Does the Water in a Salt Pool Create Corrosive Fumes?
This is really the last hope for a salt chlorine generator to rust out an above ground pool. Usually when I visit a pool where the owners think their salt pool caused rust, it’s very often the metal parts above the waterline that are rusted. More specifically, the metal parts under the top rails are the most common places for rust. In that area under the top rails, fumes could gather on a regular basis causing premature corrosion. This absolutely happens. So, the big question is, “What creates these corrosive fumes?” Well, we know that chlorine in the water can create these fumes, but that’s not the fault of a salt chlorine generator as almost all pools have fume causing chlorine in them. So now it comes down to whether the salt content in the pool produces these fumes that corrode the higher parts of an above ground pool? To know for sure, you’d have to ask a chemical scientist and take his word for it. Personally, I think even if it does it wouldn’t be enough to greatly increase the metal’s natural rate of corrosion. Sleepy yet? OK, enough with the technical reasons. Now it is time for the real reason.
The Biggest Reason Why I Don’t Think a Salt Chlorine Generator Causes an Above Ground Pool to Rust
One simple word separates my opinion on this topic from most others here on this perfect planet called the Internet. That simple word is observation! For the last 29 years I’ve been building, rebuilding, relining, repairing, removing and replacing all types of above ground pools from all makers and all models. I’ve installed brand new pools and worked on above grounds that were more than 20 years old and every age in between. These pools have been right on the ocean, near lakes, high and dry, and in wetlands. Some were indoors, buried all the way in the ground, halfway in the ground, and totally above ground in open fields and deeply wooded lots. There were pools with wood decks built around them and some with screen enclosures. I’ve built and worked on above grounds used commercially for swim lessons, dog jumping competitions, and fisheries. The pools I’ve repaired or built have had every type of filter, every size pump, some with extra return lines and some with main drains. I’ve been involved with plumbing of all types of equipment, add-ons like ionizers, chlorinators, ozone generators, and, of course, many salt chlorine generators.

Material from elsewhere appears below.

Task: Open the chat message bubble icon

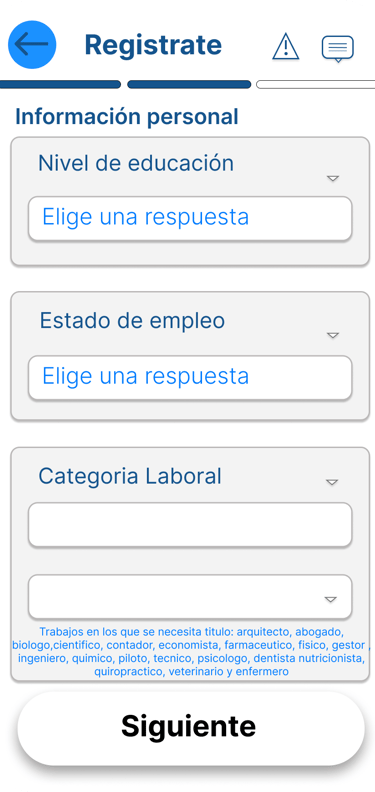Action: tap(338, 48)
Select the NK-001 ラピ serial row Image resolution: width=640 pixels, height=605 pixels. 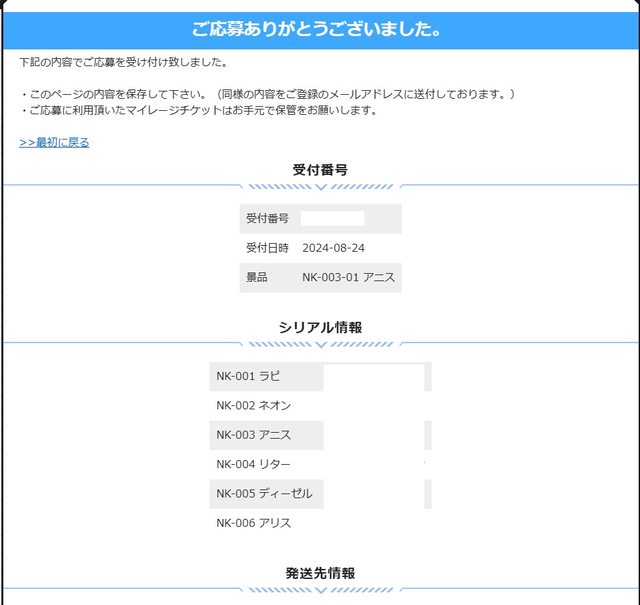click(x=248, y=376)
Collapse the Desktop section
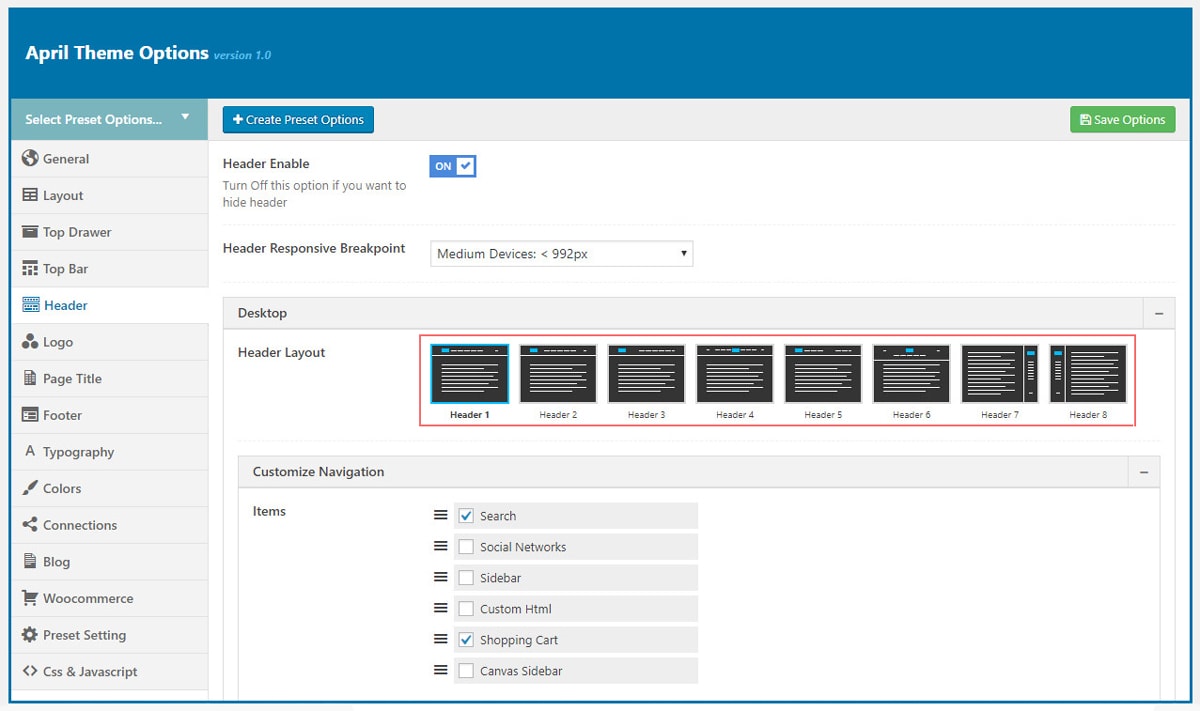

So with all this observation of above ground swimming pools in just about every imaginable scenario, I have been able to find consistencies and patterns that cause things like rust and leaks and so on. I have seen pools rusted prematurely in just about every location – from pools that were installed on top of the ground and were always dry to ones put in the ground that were always wet. In all these different places, there were just as many in the same extreme locales that didn’t have a speck of rust on them anywhere as there were that had a lot of rust. The same is true for salt clorine generators as there are some pools with them that get rust and some that don’t get rust. The same with pools that don’t have salt chlorine generators as some get corrosion and some don’t get corrosion. To make it simple, I’ll say this: I have never been able to make a connection between premature corrosion and salt chlorine generators.
I have never been able to make a connection between premature corrosion and salt chlorine generators.
Lord knows I’ve tried. I would love to be able to point a finger at salt chlorine generators and say they cause rust, but I can’t. I believe this because I just haven’t seen it consistently. So there you have my opinion. Certainly some pool owners will disagree. Many have and that’s cool. I get it especially when you have a pool with a generator and it gets rust. But keep in mind that pool owners who have the same rust in the same area on the same model but don’t have a salt chlorinator will blame it on something else. And that, I must admit, is a little comical to me.